WHAT THE TASK REQUIRES: Every record must be copied exactly, from first line to last.
DATA SHOWN: Begin
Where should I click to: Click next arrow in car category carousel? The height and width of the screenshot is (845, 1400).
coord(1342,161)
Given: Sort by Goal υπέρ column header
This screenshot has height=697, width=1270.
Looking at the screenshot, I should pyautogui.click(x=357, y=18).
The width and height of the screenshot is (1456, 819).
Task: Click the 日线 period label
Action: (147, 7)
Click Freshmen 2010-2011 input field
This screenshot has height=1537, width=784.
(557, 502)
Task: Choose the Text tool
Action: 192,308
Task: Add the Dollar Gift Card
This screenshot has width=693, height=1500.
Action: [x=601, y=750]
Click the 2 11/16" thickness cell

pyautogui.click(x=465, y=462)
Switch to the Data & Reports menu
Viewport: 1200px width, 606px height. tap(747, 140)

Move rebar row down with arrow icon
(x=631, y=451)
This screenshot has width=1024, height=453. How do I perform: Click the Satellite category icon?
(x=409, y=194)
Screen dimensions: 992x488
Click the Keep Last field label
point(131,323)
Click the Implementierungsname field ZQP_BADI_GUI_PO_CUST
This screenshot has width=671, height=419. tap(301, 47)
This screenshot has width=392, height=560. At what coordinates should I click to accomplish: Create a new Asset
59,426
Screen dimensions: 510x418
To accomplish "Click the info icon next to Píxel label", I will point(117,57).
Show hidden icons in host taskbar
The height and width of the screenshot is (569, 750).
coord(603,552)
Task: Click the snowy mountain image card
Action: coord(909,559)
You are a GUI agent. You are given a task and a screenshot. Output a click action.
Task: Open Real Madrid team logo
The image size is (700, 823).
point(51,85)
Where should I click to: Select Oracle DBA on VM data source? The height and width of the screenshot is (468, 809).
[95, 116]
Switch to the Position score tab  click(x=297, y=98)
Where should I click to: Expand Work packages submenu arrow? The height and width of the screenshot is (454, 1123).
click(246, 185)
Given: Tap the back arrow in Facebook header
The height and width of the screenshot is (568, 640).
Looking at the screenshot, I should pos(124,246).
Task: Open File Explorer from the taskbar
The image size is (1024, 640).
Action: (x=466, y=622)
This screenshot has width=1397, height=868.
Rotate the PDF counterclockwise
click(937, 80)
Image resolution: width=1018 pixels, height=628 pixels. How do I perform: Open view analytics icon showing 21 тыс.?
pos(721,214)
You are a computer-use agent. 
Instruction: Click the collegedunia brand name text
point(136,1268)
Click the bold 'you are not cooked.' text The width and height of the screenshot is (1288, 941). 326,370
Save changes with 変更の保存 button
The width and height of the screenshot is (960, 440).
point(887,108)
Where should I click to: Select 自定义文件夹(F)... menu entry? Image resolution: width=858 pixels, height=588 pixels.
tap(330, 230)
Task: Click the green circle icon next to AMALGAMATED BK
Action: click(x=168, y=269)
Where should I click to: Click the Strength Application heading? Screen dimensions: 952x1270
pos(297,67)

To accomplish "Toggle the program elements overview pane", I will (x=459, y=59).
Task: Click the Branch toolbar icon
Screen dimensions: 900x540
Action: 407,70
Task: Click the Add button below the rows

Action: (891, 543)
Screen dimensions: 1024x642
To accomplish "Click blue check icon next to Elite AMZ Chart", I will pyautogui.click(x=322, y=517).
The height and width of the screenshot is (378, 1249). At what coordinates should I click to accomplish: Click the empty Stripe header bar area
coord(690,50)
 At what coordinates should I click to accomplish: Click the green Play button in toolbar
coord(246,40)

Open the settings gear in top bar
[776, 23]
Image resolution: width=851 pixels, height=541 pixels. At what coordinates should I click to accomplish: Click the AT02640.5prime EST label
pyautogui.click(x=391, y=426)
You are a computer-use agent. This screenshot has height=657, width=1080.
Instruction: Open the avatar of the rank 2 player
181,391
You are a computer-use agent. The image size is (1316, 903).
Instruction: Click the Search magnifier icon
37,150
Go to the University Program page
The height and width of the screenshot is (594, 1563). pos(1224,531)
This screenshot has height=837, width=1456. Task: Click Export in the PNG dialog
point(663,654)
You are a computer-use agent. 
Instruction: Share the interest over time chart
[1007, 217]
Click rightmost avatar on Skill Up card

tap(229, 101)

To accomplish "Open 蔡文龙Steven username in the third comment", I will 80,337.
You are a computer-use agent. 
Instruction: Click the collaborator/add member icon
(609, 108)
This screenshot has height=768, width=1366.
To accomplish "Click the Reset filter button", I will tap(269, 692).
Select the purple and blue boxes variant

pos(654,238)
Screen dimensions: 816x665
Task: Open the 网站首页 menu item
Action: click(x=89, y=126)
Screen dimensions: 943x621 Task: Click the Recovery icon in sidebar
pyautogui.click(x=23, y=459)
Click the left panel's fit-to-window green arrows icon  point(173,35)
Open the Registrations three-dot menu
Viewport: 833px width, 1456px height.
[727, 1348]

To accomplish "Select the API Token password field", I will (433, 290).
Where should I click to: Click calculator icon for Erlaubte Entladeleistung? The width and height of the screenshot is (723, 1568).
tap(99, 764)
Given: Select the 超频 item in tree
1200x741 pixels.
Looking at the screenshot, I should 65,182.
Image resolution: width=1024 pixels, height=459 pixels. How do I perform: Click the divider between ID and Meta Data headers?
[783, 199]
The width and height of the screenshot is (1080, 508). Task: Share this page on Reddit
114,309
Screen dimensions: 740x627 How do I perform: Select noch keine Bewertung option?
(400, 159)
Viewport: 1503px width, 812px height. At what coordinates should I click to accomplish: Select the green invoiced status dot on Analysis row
DATA SHOWN: End
FINISHED TASK:
Where should I click to: Click next arrow in car category carousel? The height and width of the screenshot is (845, 1400).
coord(1342,161)
Given: Sort by Goal υπέρ column header
This screenshot has height=697, width=1270.
Looking at the screenshot, I should pyautogui.click(x=357, y=18).
The width and height of the screenshot is (1456, 819).
Task: Click the 日线 period label
Action: (147, 7)
Click Freshmen 2010-2011 input field
This screenshot has height=1537, width=784.
(557, 502)
Task: Choose the Text tool
Action: 192,308
Task: Add the Dollar Gift Card
This screenshot has width=693, height=1500.
Action: [x=601, y=750]
Click the 2 11/16" thickness cell

pyautogui.click(x=465, y=462)
Switch to the Data & Reports menu
Viewport: 1200px width, 606px height. tap(747, 140)

Move rebar row down with arrow icon
(x=631, y=451)
This screenshot has width=1024, height=453. How do I perform: Click the Satellite category icon?
(x=409, y=194)
Screen dimensions: 992x488
Click the Keep Last field label
point(131,323)
Click the Implementierungsname field ZQP_BADI_GUI_PO_CUST
This screenshot has width=671, height=419. tap(301, 47)
This screenshot has width=392, height=560. At what coordinates should I click to accomplish: Create a new Asset
59,426
Screen dimensions: 510x418
To accomplish "Click the info icon next to Píxel label", I will point(117,57).
Show hidden icons in host taskbar
The height and width of the screenshot is (569, 750).
coord(603,552)
Task: Click the snowy mountain image card
Action: coord(909,559)
You are a GUI agent. You are given a task and a screenshot. Output a click action.
Task: Open Real Madrid team logo
The image size is (700, 823).
point(51,85)
Where should I click to: Select Oracle DBA on VM data source? The height and width of the screenshot is (468, 809).
[95, 116]
Switch to the Position score tab  click(x=297, y=98)
Where should I click to: Expand Work packages submenu arrow? The height and width of the screenshot is (454, 1123).
click(246, 185)
Given: Tap the back arrow in Facebook header
The height and width of the screenshot is (568, 640).
Looking at the screenshot, I should pos(124,246).
Task: Open File Explorer from the taskbar
The image size is (1024, 640).
Action: (x=466, y=622)
This screenshot has width=1397, height=868.
Rotate the PDF counterclockwise
click(937, 80)
Image resolution: width=1018 pixels, height=628 pixels. How do I perform: Open view analytics icon showing 21 тыс.?
pos(721,214)
You are a computer-use agent. 
Instruction: Click the collegedunia brand name text
point(136,1268)
Click the bold 'you are not cooked.' text The width and height of the screenshot is (1288, 941). 326,370
Save changes with 変更の保存 button
The width and height of the screenshot is (960, 440).
point(887,108)
Where should I click to: Select 自定义文件夹(F)... menu entry? Image resolution: width=858 pixels, height=588 pixels.
tap(330, 230)
Task: Click the green circle icon next to AMALGAMATED BK
Action: click(x=168, y=269)
Where should I click to: Click the Strength Application heading? Screen dimensions: 952x1270
pos(297,67)

To accomplish "Toggle the program elements overview pane", I will (x=459, y=59).
Task: Click the Branch toolbar icon
Screen dimensions: 900x540
Action: 407,70
Task: Click the Add button below the rows

Action: (891, 543)
Screen dimensions: 1024x642
To accomplish "Click blue check icon next to Elite AMZ Chart", I will pyautogui.click(x=322, y=517).
The height and width of the screenshot is (378, 1249). At what coordinates should I click to accomplish: Click the empty Stripe header bar area
coord(690,50)
 At what coordinates should I click to accomplish: Click the green Play button in toolbar
coord(246,40)

Open the settings gear in top bar
[776, 23]
Image resolution: width=851 pixels, height=541 pixels. At what coordinates should I click to accomplish: Click the AT02640.5prime EST label
pyautogui.click(x=391, y=426)
You are a computer-use agent. This screenshot has height=657, width=1080.
Instruction: Open the avatar of the rank 2 player
181,391
You are a computer-use agent. The image size is (1316, 903).
Instruction: Click the Search magnifier icon
37,150
Go to the University Program page
The height and width of the screenshot is (594, 1563). pos(1224,531)
This screenshot has height=837, width=1456. Task: Click Export in the PNG dialog
point(663,654)
You are a computer-use agent. 
Instruction: Share the interest over time chart
[1007, 217]
Click rightmost avatar on Skill Up card

tap(229, 101)

To accomplish "Open 蔡文龙Steven username in the third comment", I will 80,337.
You are a computer-use agent. 
Instruction: Click the collaborator/add member icon
(609, 108)
This screenshot has height=768, width=1366.
To accomplish "Click the Reset filter button", I will tap(269, 692).
Select the purple and blue boxes variant

pos(654,238)
Screen dimensions: 816x665
Task: Open the 网站首页 menu item
Action: click(x=89, y=126)
Screen dimensions: 943x621 Task: Click the Recovery icon in sidebar
pyautogui.click(x=23, y=459)
Click the left panel's fit-to-window green arrows icon  point(173,35)
Open the Registrations three-dot menu
Viewport: 833px width, 1456px height.
[727, 1348]

To accomplish "Select the API Token password field", I will (433, 290).
Where should I click to: Click calculator icon for Erlaubte Entladeleistung? The width and height of the screenshot is (723, 1568).
tap(99, 764)
Given: Select the 超频 item in tree
1200x741 pixels.
Looking at the screenshot, I should 65,182.
Image resolution: width=1024 pixels, height=459 pixels. How do I perform: Click the divider between ID and Meta Data headers?
[783, 199]
The width and height of the screenshot is (1080, 508). Task: Share this page on Reddit
114,309
Screen dimensions: 740x627 How do I perform: Select noch keine Bewertung option?
(400, 159)
Viewport: 1503px width, 812px height. At what coordinates should I click to accomplish: Select the green invoiced status dot on Analysis row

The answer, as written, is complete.